Department of Chemistry, University of North Carolina at Chapel Hill, Chapel Hill, North Carolina 27514, USA.
Department of Materials Science and Engineering, Massachusetts Institute of Technology, Cambridge, Massachusetts 02139, USA.
Phys Rev Lett. 2023 Mar 17;130(11):118401. doi: 10.1103/PhysRevLett.130.118401.
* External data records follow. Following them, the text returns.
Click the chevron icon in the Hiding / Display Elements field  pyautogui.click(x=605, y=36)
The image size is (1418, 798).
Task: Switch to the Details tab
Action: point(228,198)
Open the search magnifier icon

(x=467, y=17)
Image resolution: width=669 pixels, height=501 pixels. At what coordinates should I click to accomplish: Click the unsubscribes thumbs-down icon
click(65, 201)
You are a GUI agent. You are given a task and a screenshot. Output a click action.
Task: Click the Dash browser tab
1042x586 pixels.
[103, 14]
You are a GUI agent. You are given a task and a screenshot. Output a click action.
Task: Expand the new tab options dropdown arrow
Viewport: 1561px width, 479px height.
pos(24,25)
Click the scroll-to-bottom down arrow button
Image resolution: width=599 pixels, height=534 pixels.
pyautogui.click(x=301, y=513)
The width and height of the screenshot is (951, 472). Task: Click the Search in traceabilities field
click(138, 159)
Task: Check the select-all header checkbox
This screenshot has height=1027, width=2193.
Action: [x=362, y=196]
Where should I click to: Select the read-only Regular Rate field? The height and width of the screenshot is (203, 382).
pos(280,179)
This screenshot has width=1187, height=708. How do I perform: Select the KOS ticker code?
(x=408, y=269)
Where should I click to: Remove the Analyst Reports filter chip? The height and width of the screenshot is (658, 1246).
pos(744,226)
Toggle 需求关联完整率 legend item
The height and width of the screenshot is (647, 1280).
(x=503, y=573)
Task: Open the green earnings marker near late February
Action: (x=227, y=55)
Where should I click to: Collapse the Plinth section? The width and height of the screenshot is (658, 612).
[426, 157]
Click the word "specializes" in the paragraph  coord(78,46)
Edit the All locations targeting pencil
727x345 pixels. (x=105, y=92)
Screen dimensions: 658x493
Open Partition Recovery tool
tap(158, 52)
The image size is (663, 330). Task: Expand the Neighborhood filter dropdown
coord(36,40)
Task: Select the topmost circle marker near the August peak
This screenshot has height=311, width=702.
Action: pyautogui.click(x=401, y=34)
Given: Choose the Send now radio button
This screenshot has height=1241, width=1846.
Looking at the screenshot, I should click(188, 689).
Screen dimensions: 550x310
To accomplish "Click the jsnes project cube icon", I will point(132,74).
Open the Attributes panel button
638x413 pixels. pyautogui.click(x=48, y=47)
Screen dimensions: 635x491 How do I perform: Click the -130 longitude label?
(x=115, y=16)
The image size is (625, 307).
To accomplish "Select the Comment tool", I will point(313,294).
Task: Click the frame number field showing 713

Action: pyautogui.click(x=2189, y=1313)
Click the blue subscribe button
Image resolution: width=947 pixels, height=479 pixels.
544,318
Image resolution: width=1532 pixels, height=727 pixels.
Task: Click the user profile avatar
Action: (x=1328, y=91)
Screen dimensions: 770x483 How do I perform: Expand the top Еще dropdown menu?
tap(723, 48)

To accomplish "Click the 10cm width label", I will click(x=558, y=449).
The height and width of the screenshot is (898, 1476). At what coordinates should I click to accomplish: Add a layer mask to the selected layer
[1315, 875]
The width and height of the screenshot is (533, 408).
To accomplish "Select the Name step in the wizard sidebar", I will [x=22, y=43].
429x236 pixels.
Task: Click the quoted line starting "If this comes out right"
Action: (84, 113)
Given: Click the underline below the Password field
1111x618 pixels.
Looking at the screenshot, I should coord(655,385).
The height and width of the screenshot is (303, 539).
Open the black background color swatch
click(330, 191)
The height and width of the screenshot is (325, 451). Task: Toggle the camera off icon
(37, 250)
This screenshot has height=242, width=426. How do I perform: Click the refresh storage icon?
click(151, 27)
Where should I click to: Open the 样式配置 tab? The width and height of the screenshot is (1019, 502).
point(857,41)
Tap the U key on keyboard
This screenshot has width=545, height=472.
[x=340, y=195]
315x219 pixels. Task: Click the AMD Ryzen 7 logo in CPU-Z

The lack of molecular-level understanding for the electronic excitation response of DNA to charged particle radiation, such as high-energy protons, remains a fundamental scientific bottleneck in advancing proton and other ion beam cancer therapies. In particular, the dependence of different types of DNA damage on high-energy protons represents a significant knowledge void. Here we employ first-principles real-time time-dependent density functional theory simulation, using a massively parallel supercomputer, to unravel the quantum-mechanical details of the energy transfer from high-energy protons to DNA in water. The calculations reveal that protons deposit significantly more energy onto the DNA sugar-phosphate side chains than onto the nucleobases, and greater energy transfer is expected onto the DNA side chains than onto water. As a result of this electronic stopping process, highly energetic holes are generated on the DNA side chains as a source of oxidative damage.
对带电粒子辐射(如高能质子)引起的 DNA 电子激发响应缺乏分子水平的理解,仍然是推进质子和其他离子束癌症治疗的一个基本科学瓶颈。特别是,不同类型的 DNA 损伤对高能质子的依赖性代表了一个重大的知识空白。在这里,我们采用第一性原理实时含时密度泛函理论模拟,使用大规模并行超级计算机,揭示高能质子在水中传递到 DNA 的量子力学细节。计算表明,与碱基相比,质子在 DNA 糖-磷酸侧链上沉积的能量显著更多,并且预计 DNA 侧链上的能量转移大于水上的能量转移。由于这个电子阻止过程,在 DNA 侧链上产生了高能空穴,作为氧化损伤的来源。